A college student wrote in and asked the following questions:
1. Do you ever transfer care and how do you decide when to transfer care? If a patient is stable do you transfer care and prescribing over to a general/family/primary care doc? I know that most depression, anxiety, adhd, etc is diagnosed and treated in primary care these days anyways, under what situation is diagnosis and treatment management by a psychiatrist recommended over a general practitioner or conversely when is treatment management by a general practitioner recommended over a psychiatrist? Do you ever feel like your patient's level of need/functioning/distress doesn’t warrant your care, such as when they are improving with treatment, if so do ever you suggest that they should reduce their visits or seek care elsewhere?
2. Does a patient have to be diagnosed with a disorder in order to be prescribed medications? For example, do they have to fit the clinical criteria in the DSM for depression before you will feel comfortable prescribing antidepressants to them, or is just complaining of feeling sad and hopeless enough? Is complaining of being inattentive and failing classes enough to warrant adhd medications? I know it gets dicey with controlled substances and insurance coverage/reimbursement, but in general I am curious regarding the indications for medication prescriptions? If a patient doesn’t fit the exact DSM criteria for a disorder but they feel they will benefit from medications, do you give it to them?
Wow, that is a lot! The student began by telling us she sees a psychiatrist for 7 minutes every three months to get stimulants.
Do I transfer care? Not usually. Maybe the better answer is really rarely. I get patients from primary care docs who feel the patient needed more. I figure people come to me because they want a psychiatrist, they like having someone to talk to (I do Not do 7 minute sessions, but I certainly do see people a few times a year), and they like knowing they have a psychiatrist if something should go wrong. If someone who is stable for a while on a set dose of medicines were to ask, "Can I just get this from my primary care doctor?" I would say "Sure." I really have only been the one to suggest it when the patient makes it clear that scheduling with me is a burden, and I don't think I'm adding to the mix in any meaningful way. When this has happened, I've said, why not just have your primary care doc prescribe it and if you have any problems, I'm happy to see you again. This hasn't happened much. What happens more often is that people drift out of treatment, and I imagine they either stop their medicines, or get them from their internist. Sometimes they come back when they have a problem, and that's fine with me.
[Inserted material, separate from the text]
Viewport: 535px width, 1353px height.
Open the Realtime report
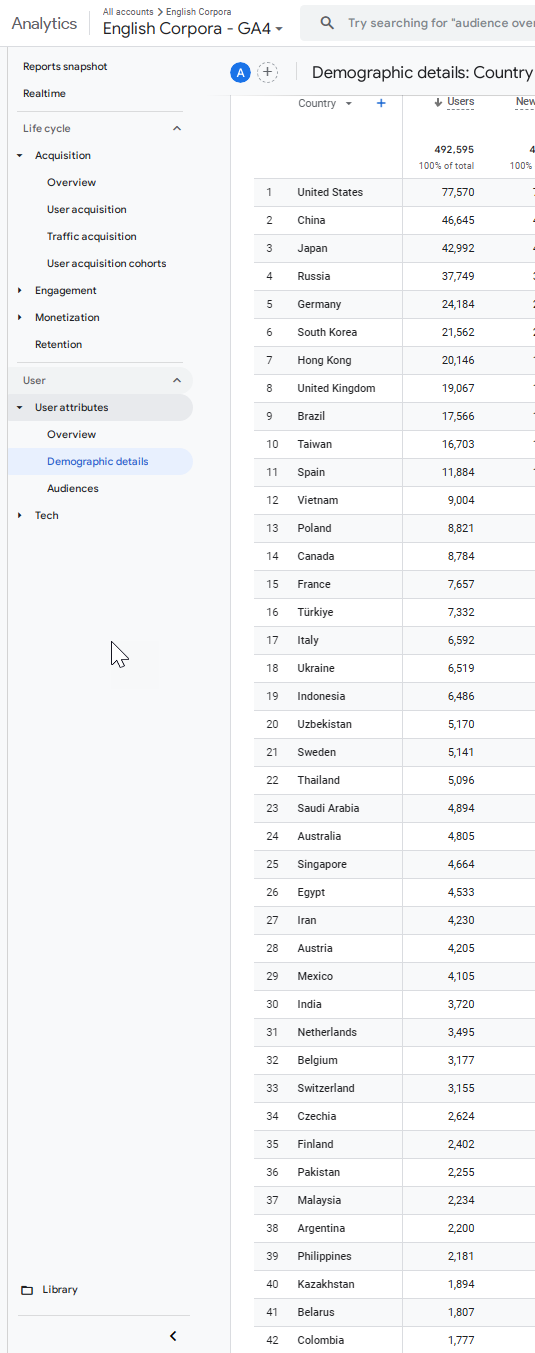pyautogui.click(x=44, y=93)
Regarding questions about whether meeting DSM criteria is a necessity for medications, that really depends on the doctor. I don't keep a DSM in my office and I never sit there with a check list of symptoms to say "Yup, you got it," "Nope, you don't." Why is that? Because the book was written by consensus-- a bunch of guys in a room agreed these are the symptoms you need to have Panic Disorder, not by a blood test or some thing that clearly correlates with prognosis. Precise diagnoses are really good for insuring that everyone in a research protocol has the same condition, and I don't do research. So maybe the patient doesn't quiet have enough symptoms for a diagnosis of depression, or perhaps they haven't gone on quite long enough, but perhaps the symptoms that are there are intense, incapacitating, or dangerous, and the patient is requesting medications. I'm not likely to send them out saying "You need one more symptom and 2 more days before your suicidal misery meets criteria, so come back when you have another symptom."
ADD may be it's own issue because of the controlled substance/addictive substance question, and the fact that some clinicians feel the diagnosis is over-made. People can be inattentive for many reasons: depression, pretty girl outside the room, boring instructor, cell phone texts keep coming in, worried about not being invited to big party tonight, upset about cat's cancer diagnosis...and the list marches on. Failing tests may be due to lower than needed IQ, partying too much, misunderstanding about what would be on the test, instructor with lower than needed IQ, girl in next seat vomiting, poor preparation, bad night's sleep, substitution of decaf for caffeinated coffee (Clink's version of Hell). Lots of people with ADD do just fine without meds. Being smart helps in the way of compensation. Lots of people with ADD seem to have disabilities beyond what one might expect with some distraction. I don't treat a lot of ADD, and my guess is that it depends on who you go to for this: the people who have large practices and do a lot of this work seem to have somewhat lower thresholds for aggressive prescribing, and a greater comfort level with the problem and the cure.
I hope I answered the questions okay.